Of course -- and as the presence of Chris Rock suggests -- all this blackity blackness is likely to build Dirty's rep with white punks as much as with whoever would rather keep future executives' well-meaning, yet destructive market demands from influencing ghetto music. That's fine, as N***a Please has nothing to do with what anybody demanded of the ODB. No demographic worth catering to relates to him. Dirty knows that he's loved, anyway, and he also knows why. It's not wholly about music, but if you happen to find yourself willing to go where that voice goes, you can get up, crank the volume, and participate in a little bit of the life Dirty's living. If not, he can still be appreciated, with fewer consequences, from afar.

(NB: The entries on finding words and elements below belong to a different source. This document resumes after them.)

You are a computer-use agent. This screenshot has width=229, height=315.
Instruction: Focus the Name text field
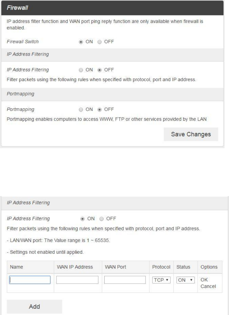coord(30,280)
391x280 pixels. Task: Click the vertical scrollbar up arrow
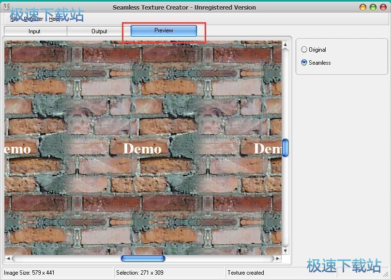(286, 44)
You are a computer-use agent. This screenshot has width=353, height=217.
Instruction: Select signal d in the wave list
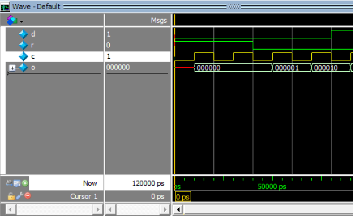coord(33,34)
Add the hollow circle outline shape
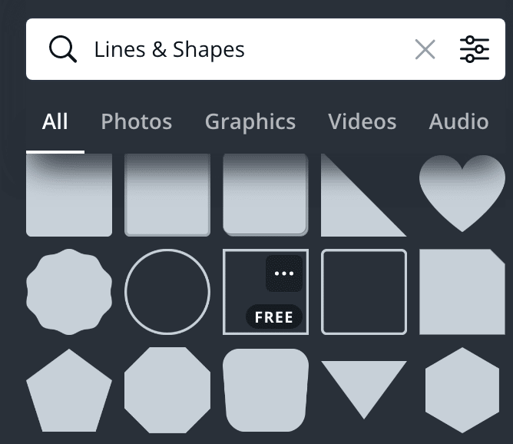The width and height of the screenshot is (513, 444). pos(167,292)
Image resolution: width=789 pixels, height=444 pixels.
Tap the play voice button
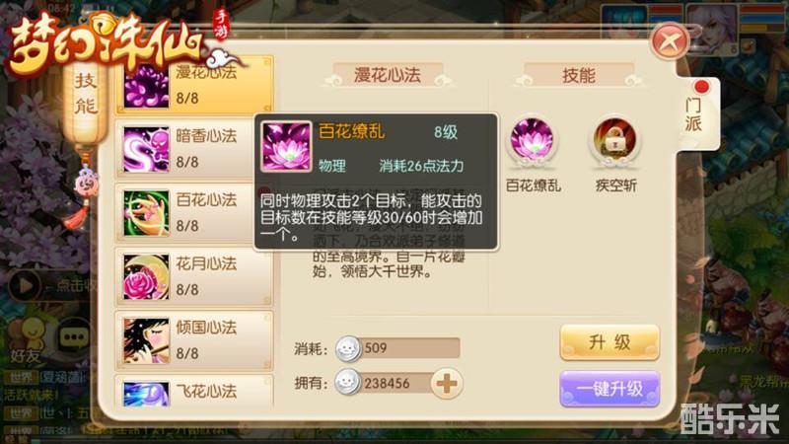pyautogui.click(x=24, y=285)
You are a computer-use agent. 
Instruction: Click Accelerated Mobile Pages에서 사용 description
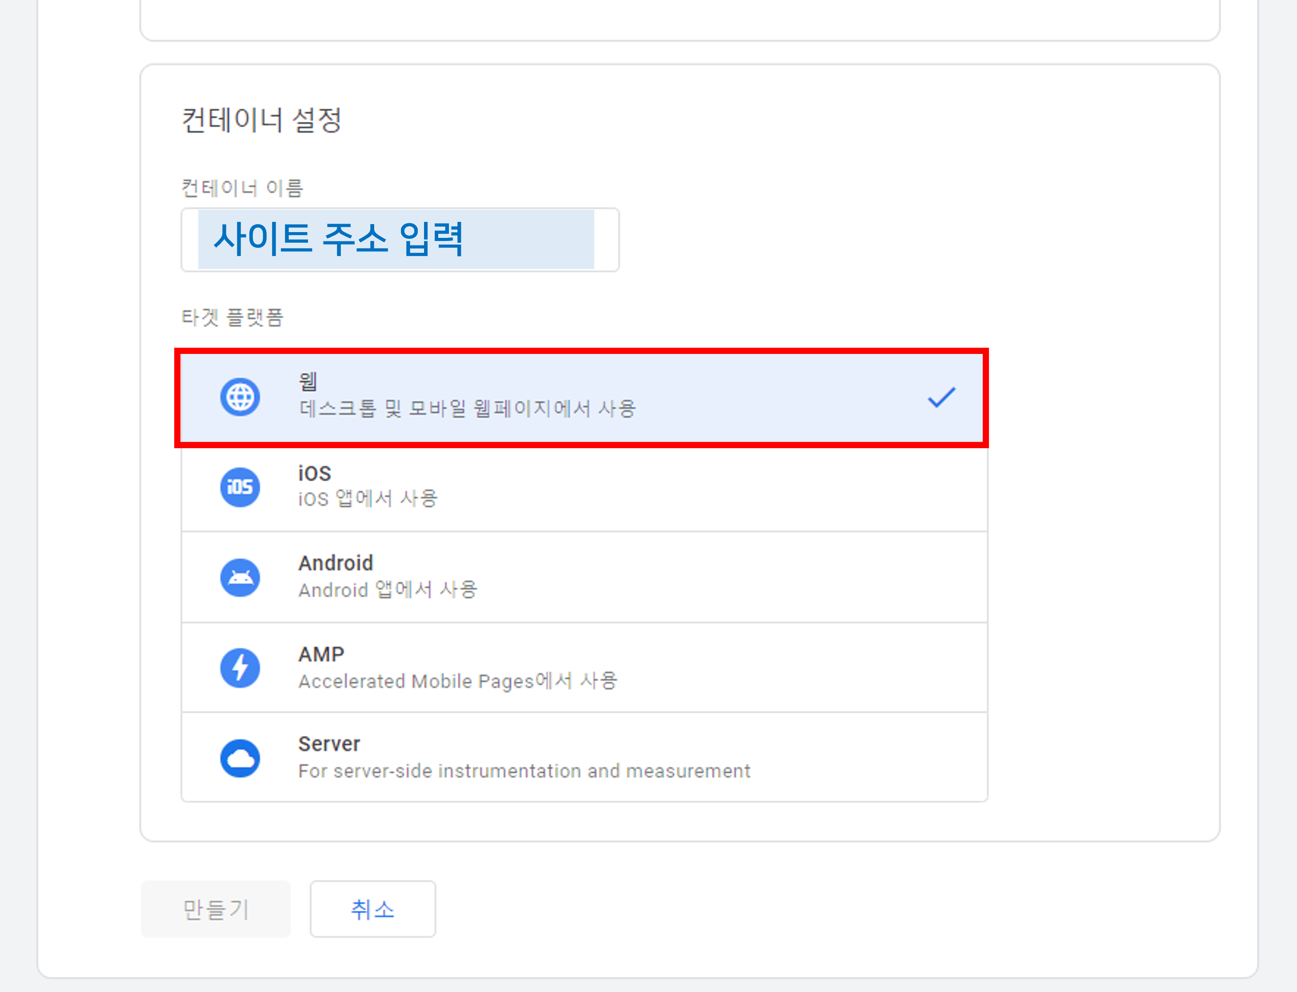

They say he's the Bastard because there's no father to his style, and in a way that's true. None of Dirty's forerunners, be they historic or from myth, sounded like he sounds or did what he does. Artist, rebel, pop star, petty thief, wife-beater, crackhead, shooting victim, Good Samaritan, heckler, black militant, Dalmatian -- he's been all those in the last couple of years, and it doesn't even begin to add up. He's chosen to play those loaded roles, yet he's bound by none of them. Even to the stock character of hiphop clown, he brings (literally) serious complications. You have to deal with him as a special case. And what, for a young black hero, does that mean? Consider this passage about Muhammad Ali, by the scholar Gerald Early: "Ali, like Armstrong and Ellington, had magnetism, inventiveness, a heroism that did not evade the trickster black of black folklore or the minstrel black of the 19th-century American stage but embodied them as both the antithesis and fulfillment of himself, not as a person but as his own individualized archetype. That is why Ali is loved so much today: He showed us the enormous possibility of the true meaning, the incendiary poetics, of actual self-determination."